■ PAGE EXCERPT ■
* BEGIN *
There are $n$ coupon types. You successively draw coupons of independently uniformly distributed types. Your friend will give you any type of coupon for a pair of coupons of one type. What is the expected number of draws until you can have a complete set of all types?

There's no point in trading away doubles, so we can assume that you trade if you have a triple (thereby converting it into two singles).

We can consider two variations:

a) You can trade whenever you like.

b) You have to trade immediately when you get a triple.

a) is more favourable, since you can wait until the end to get exactly the coupon types you're still missing, whereas in b) you might trade for a coupon type that you'll draw afterwards anyway.

The setup seems simple enough, but I don't see how to get an expression for the expected number.

Unlike in the standard coupon collector's problem, a continuous approximation is straightforward. Let $m(t)$, $s(t)$ and $d(t)$ denote the fractions of missing, single and double coupon types, respectively, at time $t$, with the initial conditions $m(0)=1$, $s(0)=d(0)=0$. We can approximate the discrete procedure by a continuous process governed by differential equations.

In a), we can consider any triple to be immediately converted to a single plus a pair that we can trade as soon as the number of pairs is equal to the number of missing types. Then $m'=-m$, with solution $m=\mathrm e^{-t}$. Also $s'=m+d-s$ and $d'=s-d$, so $(s-d)'=m-2(s-d)$, with solution $s-d=\mathrm e^{-t}-\mathrm e^{-2t}$. For the fraction $p$ of pairs, $p'=d$ with $p(0)=0$, so, since $d'=s-d$ and $d(0)=0$, we get $p$ by twice integrating $\mathrm e^{-t}-\mathrm e^{-2t}$, yielding $p=\frac12t-\frac34+\mathrm e^{-t}-\frac14\mathrm e^{-2t}$. The process ends when $p=m$, that is, when $\mathrm e^{-2t}=2t-3$, which occurs at $t=\frac12\left(W\left(\mathrm e^{-3}\right)+3\right)\approx1.52374$ (where $W$ is the Lambert W function).
* END *
■ DATASET CONTENT ■
* BEGIN *
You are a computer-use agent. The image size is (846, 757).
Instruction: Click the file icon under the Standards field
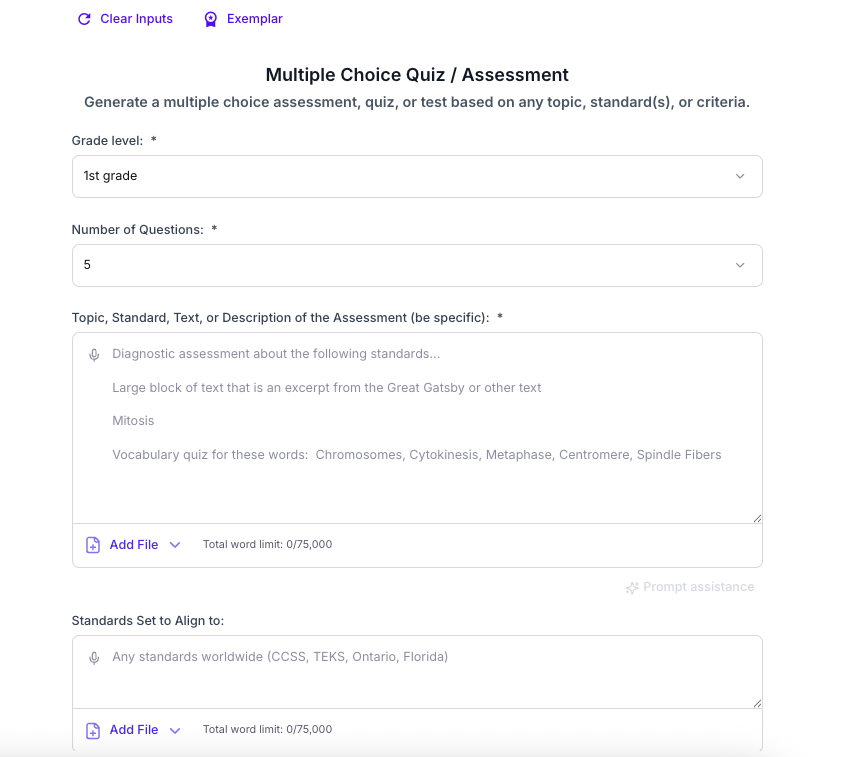(x=93, y=730)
* END *
■ WHAT IS REQUIRED ■
Translate this sentence from the page excerpt on coupon trading into Spanish: "There's no point in trading away doubles, so we can assume that you trade if you have a triple (thereby converting it into two singles)."

■ RESULT ■
No tiene sentido intercambiar los duplicados, así que podemos suponer que haces un intercambio si tienes un triplicado (convirtiéndolo así en dos ejemplares sueltos).